¿HOMO QUÉ?. HOMOCISTEÍNA (Leyre O.Anduiza)

Leucocitos o glóbulos blancos, hematíes o glóbulos rojos, plaquetas, triglicéridos, transaminasas, colesterol … Todos ellos son términos con los que estamos más o menos familiarizados

Sin embargo, estos no son los únicos biomarcadores disponibles.

En la enfermedad de alzheimer, existe un aminoácido descubierto en 1932 que no se vinculó con problemas de mala salud hasta 1962. Se trata de un marcador considerado de riesgo cuya utilidad probablemente es poco conocida para los no iniciados: La Homocisteína, cuyos valores elevados también resultan útiles para enfermedades cardiovasculares y cerebrovasculares, osteoporosis, diabetes, o complicaciones en la gestación.

La homocisteína se acumula en nuestro organismo principalmente cuando procesos bioquímicos relacionados con algunas vitaminas, no funcionan adecuadamente.

No es mi intención dar una clase de bioquímica, pero a grandes rasgos y explicado brevemente, son 3 ciclos interrelacionados entre si: el del folato, el de la metionina, y el de la metilación.

En el ciclo del folato, participan vitaminas como la B12 y la B2. Este ciclo está acoplado al de la metionina, en el que se produce la homocisteína, y donde la vitamina B6 también actúa como cofactor. Si los niveles de folato, B12, B6 o B2 no son los adecuados, los ciclos no funcionan correctamente, y se produce una acumulación de homocisteína en sangre, al no poder ser reciclada.

Un exceso de homocisteína puede causar daños en las paredes de los vasos sanguíneos, que el colesterol trata de reparar. Esto puede llevarnos a una arterioesclerosis por acumulación de placas de ateroma y rigidez de las arterias, a la insuficiencia cardiaca y a los infartos de corazón y cerebrales.

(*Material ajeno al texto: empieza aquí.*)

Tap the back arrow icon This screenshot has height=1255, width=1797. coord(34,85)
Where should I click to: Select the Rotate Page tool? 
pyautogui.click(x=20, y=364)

Los niveles elevados de homocisteína, se asocian además con alteraciones neurológicas como el Parkinson, el Alzheimer, el riesgo de interrupción del embarazo y los nacimientos con defectos en el tubo neural.

Lo increíble es que aunque participe en todos estos trastornos, no le consideramos un culpable directo y no nos preocupa demasiado conocer nuestros niveles de homocisteína.

Una dieta inadecuada es una de las principales causas de unos niveles elevados de homocisteína, que se asocian también al consumo de alimentos de origen animal. Las frituras y asados elevan el oxisterol, un derivado oxidado del colesterol que se asocia a un incremento de la homocisteína. Además, la carne aporta mucha metionina, su aminoácido precursor, de por sí la metionina es un aminoácido esencial y no es dañina, el problema es el exceso.

Un trastorno renal, hepático o un proceso tumoral también pueden causar un aumento de los niveles de homocisteína, razón de más para vigilar esta sustancia con periodicidad. Se consideran altos los valores superiores a 10,4 micromoles por litro en las mujeres, y de 11,4 en los hombres.

Personalmente abogo por valores en torno a los 6,3 micromoles por litro en el tratamiento de las demencias.

Así pues, podemos considerar a la homocisteína como un marcador de importancia para la medicina de precisión en general y para el alzheimer en particular.